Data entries
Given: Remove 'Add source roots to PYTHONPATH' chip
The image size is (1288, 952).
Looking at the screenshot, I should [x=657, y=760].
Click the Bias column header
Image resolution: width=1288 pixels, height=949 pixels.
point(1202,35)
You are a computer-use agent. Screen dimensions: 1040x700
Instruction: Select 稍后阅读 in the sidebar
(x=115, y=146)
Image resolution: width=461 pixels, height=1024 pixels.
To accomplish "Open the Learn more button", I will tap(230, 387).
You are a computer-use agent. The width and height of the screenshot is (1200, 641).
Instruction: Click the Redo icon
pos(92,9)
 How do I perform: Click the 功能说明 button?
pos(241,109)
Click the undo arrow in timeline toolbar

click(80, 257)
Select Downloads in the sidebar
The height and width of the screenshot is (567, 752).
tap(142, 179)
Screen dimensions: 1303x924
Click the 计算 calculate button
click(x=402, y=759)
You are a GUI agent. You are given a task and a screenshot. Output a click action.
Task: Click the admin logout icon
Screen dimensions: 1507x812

WORK REQUIRED » Rewrite the records from the line containing "You are a computer-use agent. The" through the end of the records as a Markdown table with the columns Row and Line, numbering each row and leaving out blank lines.

ANSWER FOR THIS EXERCISE »
| Row | Line |
|---|---|
| 1 | You are a computer-use agent. The width and height of the screenshot is (1200, 641). |
| 2 | Instruction: Click the Redo icon |
| 3 | pos(92,9) |
| 4 |  How do I perform: Click the 功能说明 button? |
| 5 | pos(241,109) |
| 6 | Click the undo arrow in timeline toolbar |
| 7 | click(80, 257) |
| 8 | Select Downloads in the sidebar |
| 9 | The height and width of the screenshot is (567, 752). |
| 10 | tap(142, 179) |
| 11 | Screen dimensions: 1303x924 |
| 12 | Click the 计算 calculate button |
| 13 | click(x=402, y=759) |
| 14 | You are a GUI agent. You are given a task and a screenshot. Output a click action. |
| 15 | Task: Click the admin logout icon |
| 16 | Screen dimensions: 1507x812 |